### The task
Copy out every entry below verbatim, leaving out the pictures.

### Input for this task
——
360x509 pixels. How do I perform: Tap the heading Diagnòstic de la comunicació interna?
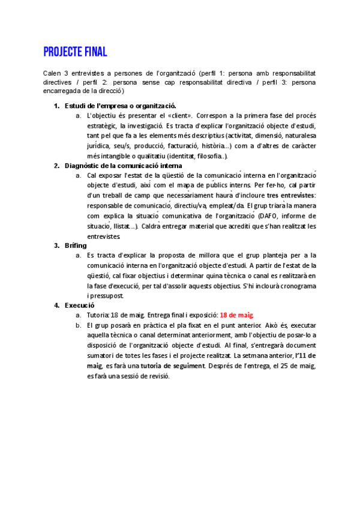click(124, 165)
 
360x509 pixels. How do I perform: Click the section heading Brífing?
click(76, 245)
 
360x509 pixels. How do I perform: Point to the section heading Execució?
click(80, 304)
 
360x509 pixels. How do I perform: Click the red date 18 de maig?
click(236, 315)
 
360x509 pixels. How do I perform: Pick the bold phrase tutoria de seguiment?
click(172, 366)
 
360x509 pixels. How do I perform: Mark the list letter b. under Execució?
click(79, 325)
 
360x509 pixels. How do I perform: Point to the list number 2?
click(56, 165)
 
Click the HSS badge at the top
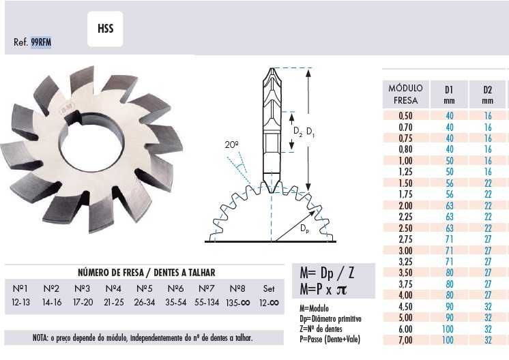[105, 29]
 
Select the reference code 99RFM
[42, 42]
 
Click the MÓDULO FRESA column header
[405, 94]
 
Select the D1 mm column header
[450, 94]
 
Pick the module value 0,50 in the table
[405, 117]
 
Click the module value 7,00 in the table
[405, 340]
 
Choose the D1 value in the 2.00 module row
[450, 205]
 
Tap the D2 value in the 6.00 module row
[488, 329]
——
### Problem solution
360x509 pixels. How do I perform: Tap the heading Diagnòstic de la comunicació interna?
click(124, 165)
 
360x509 pixels. How do I perform: Click the section heading Brífing?
click(76, 245)
 
360x509 pixels. How do I perform: Point to the section heading Execució?
click(80, 304)
 
360x509 pixels. How do I perform: Click the red date 18 de maig?
click(236, 315)
 
360x509 pixels. How do I perform: Pick the bold phrase tutoria de seguiment?
click(172, 366)
 
360x509 pixels. How do I perform: Mark the list letter b. under Execució?
click(79, 325)
 
360x509 pixels. How do I perform: Point to the list number 2?
click(56, 165)
 
Click the HSS badge at the top
[105, 29]
 
Select the reference code 99RFM
[42, 42]
 
Click the MÓDULO FRESA column header
[405, 94]
 
Select the D1 mm column header
[450, 94]
 
Pick the module value 0,50 in the table
[405, 117]
 
Click the module value 7,00 in the table
[405, 340]
 
Choose the D1 value in the 2.00 module row
[450, 205]
 
Tap the D2 value in the 6.00 module row
[488, 329]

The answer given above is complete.